James Franco wrapped up his guest run on The Mindy Project's season premiere this week, and we're pretty sad to see him go. Dr. Paul Leotard has been a hilarious addition to the cast, especially after this week's laugh-out-loud episode. He talks back to Mindy, gets drunk, commits a huge blunder, and eventually gets himself ousted from the practice, but it was good (and funny) while it lasted. Let's not focus on the fact that it's over; let's just laugh all over again at his best lines from the show. Check them out, and let us know if you also enjoyed Franco's guest spot on The Mindy Project!

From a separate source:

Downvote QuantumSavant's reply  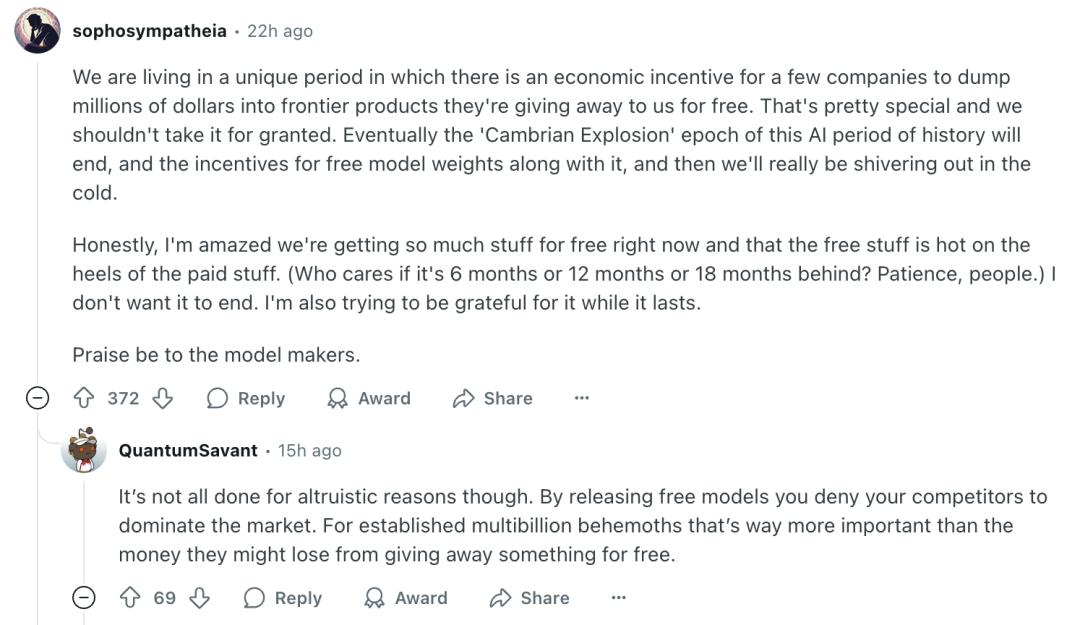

- On his sperm: "They've got attitude. They're like kids playing in an open fire hydrant in the '70s!"
- His sex advice: "Touch your partner's earlobe. Silky, is it not? Longing for stimulation. It is the clitoris for the head."
- On his career path in gynecology: "From that moment on I realized my life's purpose. I was meant to guide babies down the original runway: the human birth canal."
- On Mindy's fiancé, Casey: "I think you dodged a bullet. I didn't want to say anything before, but that guy has big-time gay face."
- Telling Mindy off: "I really want to help you . . . Shoot! I am busy all day not giving a damn. It looks like I'm just booked all week not caring about this."
- Proving how cute he is: "I wuv hugs."
- Guilting Mindy into helping him: "You are an accessory to sex."
- On his biggest secret: "I didn't tell you I slept with Hillary Clinton, did I?"
- His one last dig at his rival: "I'll miss you all, even Mindy. I think her haircut looks nice, despite what everyone else says."